Gary McDaid (left) fined for cigarette smuggling and Seamus McLaughlin jailed for 12 years for having lethal mortar bombs shipped from Donegal

Gary McDaid (left) fined for cigarette smuggling and Seamus McLaughlin jailed for 12 years for having lethal mortar bombs shipped from Donegal

THE North’s Police Service is in the dock today over revelations an undercover officer crossed the border into Donegal to follow dissident republican suspects without apparent permission from Gardai.

A solicitor has said the covert officer – codenamed Oscar 401 – travalled 800 metres into Donegal from Derry to pursue dissident republican suspects Seamus McLaughlin and Gary McDaid.

The cross-border incursion emerged after the officer refused to give evidence against McDaid for possession of the mortars in March 2013 unless a court granted him anonymity.

After the order was not granted, the prosecution decided to drop the mortar bomb charges and instead McDaid pleaded guilty to the offence of smuggling cigarettes and was fined £300 on Tuesday in what the judge described as a bizarre and saying it had reached a “novel conclusion”.

His solicitor Ciaran Shiels has written to the Departments of Justice and Foreign Affairs in Dublin to raise concerns about the unlawful PSNI incursion.

Mr Shiels said today: “Given the nature of the operation in which the police were involved, it seems reasonable to assume that all PSNI officers would have been armed, although none of them refer to it in any of their statements.

“I have therefore raised the offices of Justice and Foreign Affairs in Dublin whether any consents were given to allow the PSNI to operate in Donegal at this time.

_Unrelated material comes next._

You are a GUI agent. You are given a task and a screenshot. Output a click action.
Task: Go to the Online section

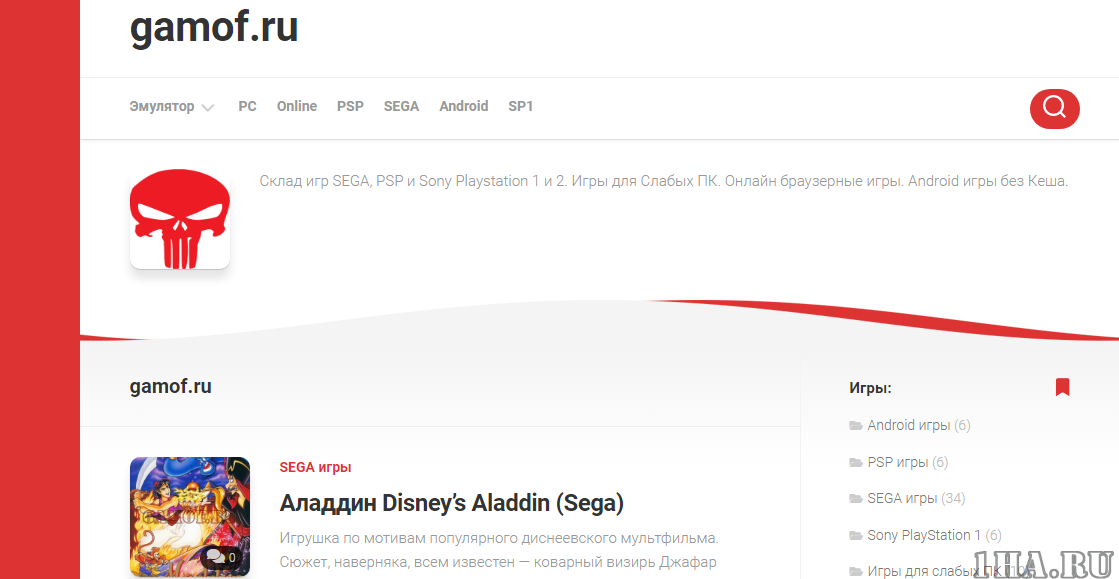tap(297, 106)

“And if no consents were provided, what the southern authorities intend to do about the matter. It should be investigated.

“I await their response,” added Mr Shiels.

Oscar 401 – a cipher given by prosecutors to protect his covert cover being blown – was one of a number from the PSNI’s Surveillance Unit deployed in March 2013.

It followed an intelligence tip-off from an informant that dissident republicans were moving a bomb-laden Citroen Berlingo van from Donegal into Derry to target a police station.

When the van was rammed by covert cops, officers found that a hole had been cut in the roof of the van and four primed mortars were in a state of readiness to be launched on the police station in Derry’s Strand Road.

McLaughlin, the driver of the van, was given a 12 year prison sentence last November after pleading guilty to possessing the deadly mortars with intent to endanger life.

McDaid, who drove a mortar bike ‘in convoy’ behind the van along the Letterkenny Road from Donegal into Derry, denied any involvement in the planned attack.

He maintained that he always believed McLaughlin was smuggling cigarettes across the border.

His solicitor says that Irish and British authorities have refused to reveal details of any cross border incursion or security operation, including whether An Garda Siochana or MI5 were involved in assisting in a surveillance operation.

The cross border incursion by British police has also been raised with the office of the Police Ombudsman in the North.

A spokesman said today: “We are currently considering the case.”

It is likely the illegal incursion will be raised in the Dail in the coming weeks by local TDs.